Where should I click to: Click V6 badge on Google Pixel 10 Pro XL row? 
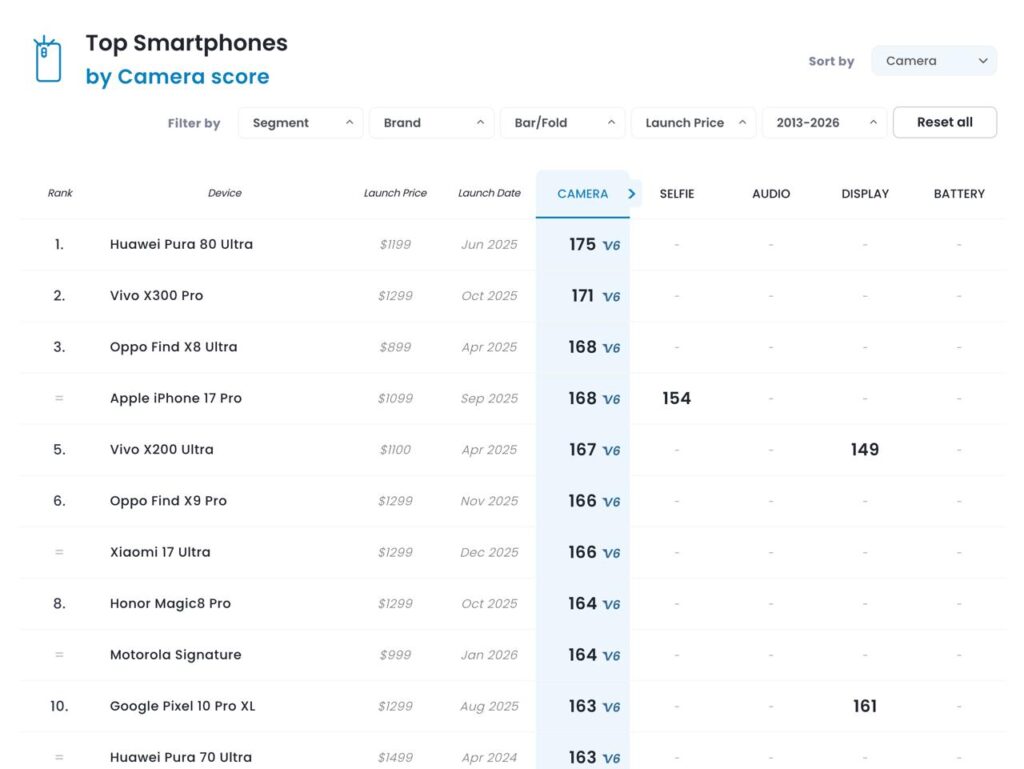[611, 707]
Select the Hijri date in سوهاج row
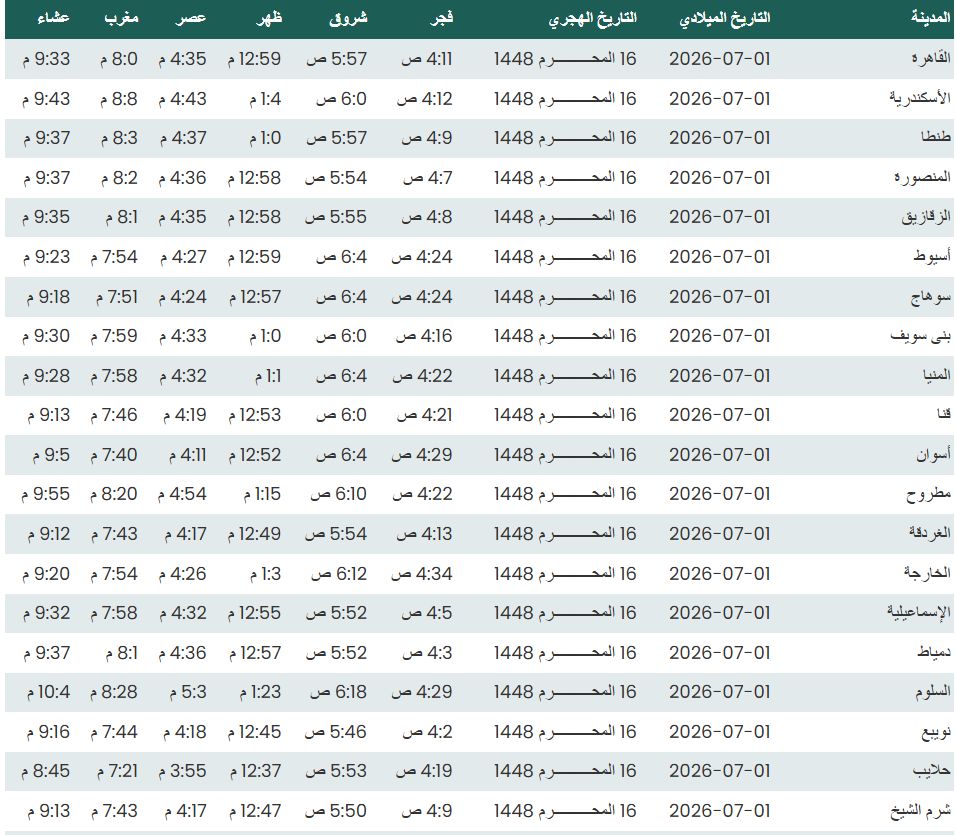This screenshot has width=956, height=835. coord(565,297)
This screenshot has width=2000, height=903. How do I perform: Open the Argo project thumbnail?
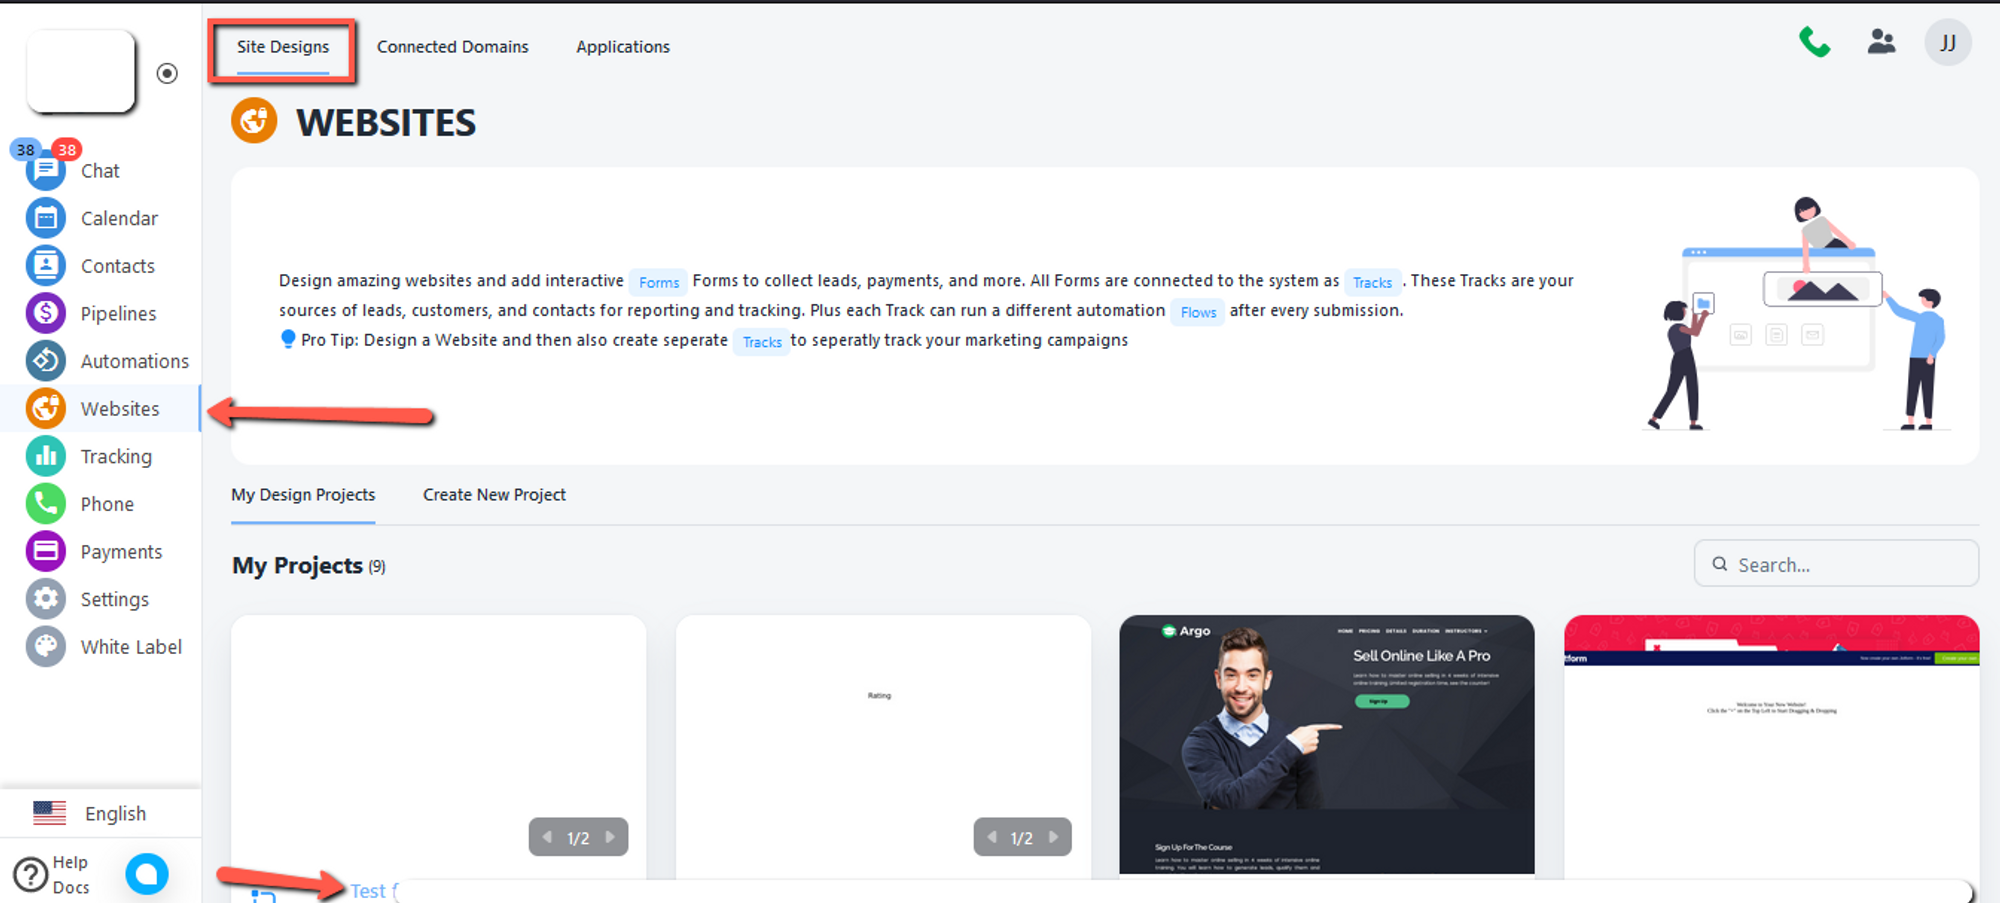[x=1326, y=744]
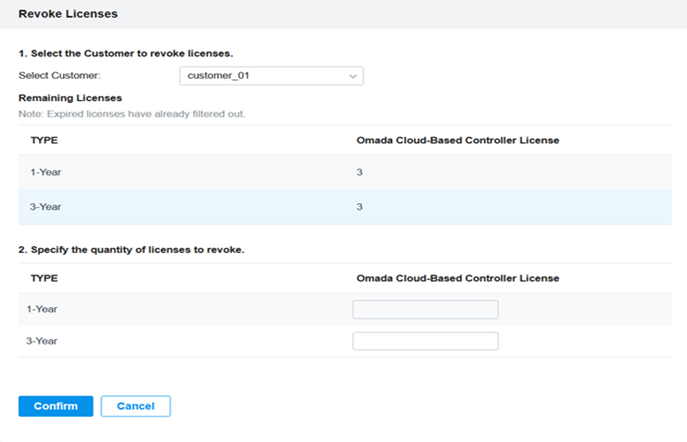This screenshot has width=687, height=442.
Task: Select the 1-Year row in Remaining Licenses
Action: coord(345,172)
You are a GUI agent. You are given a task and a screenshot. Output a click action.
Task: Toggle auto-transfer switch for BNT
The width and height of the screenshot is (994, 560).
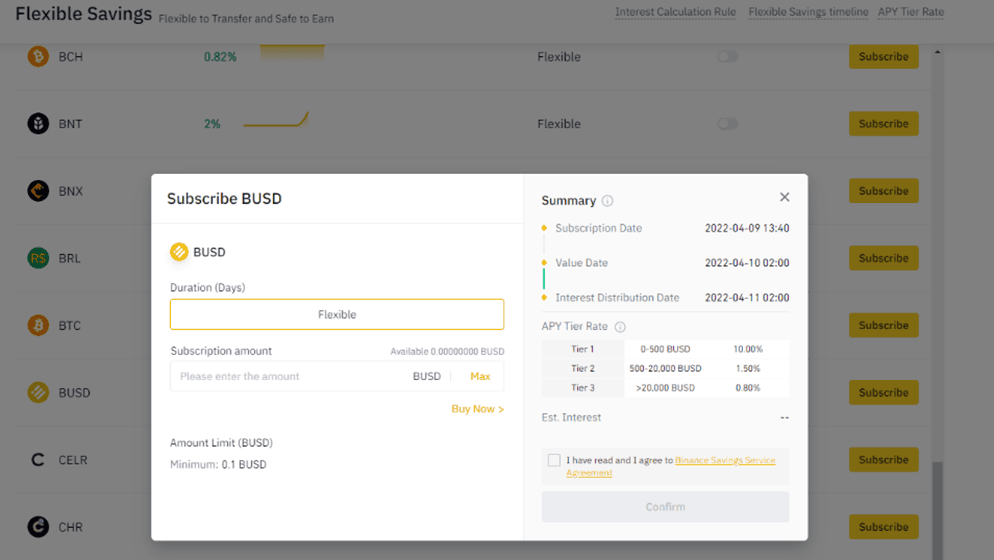[x=727, y=124]
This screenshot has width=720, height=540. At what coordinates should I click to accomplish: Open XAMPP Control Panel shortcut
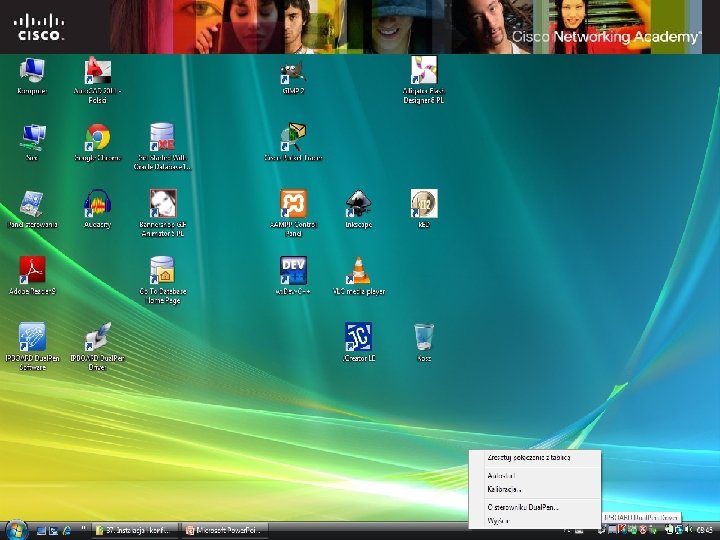[x=293, y=204]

* TASK TO CARRY OUT
Would you reproduce the listing above exactly, without any of its images?

* EXERCISE RESPONSE
Where should I click to: Click V6 badge on Google Pixel 10 Pro XL row? 
[611, 707]
Select the Hijri date in سوهاج row
This screenshot has width=956, height=835. coord(565,297)
This screenshot has width=2000, height=903. How do I perform: Open the Argo project thumbnail?
[x=1326, y=744]
This screenshot has width=687, height=442.
Task: Select the 1-Year row in Remaining Licenses
Action: coord(345,172)
You are a GUI agent. You are given a task and a screenshot. Output a click action.
Task: Toggle auto-transfer switch for BNT
The width and height of the screenshot is (994, 560).
[x=727, y=124]
This screenshot has width=720, height=540. At what coordinates should I click to accomplish: Open XAMPP Control Panel shortcut
[x=293, y=204]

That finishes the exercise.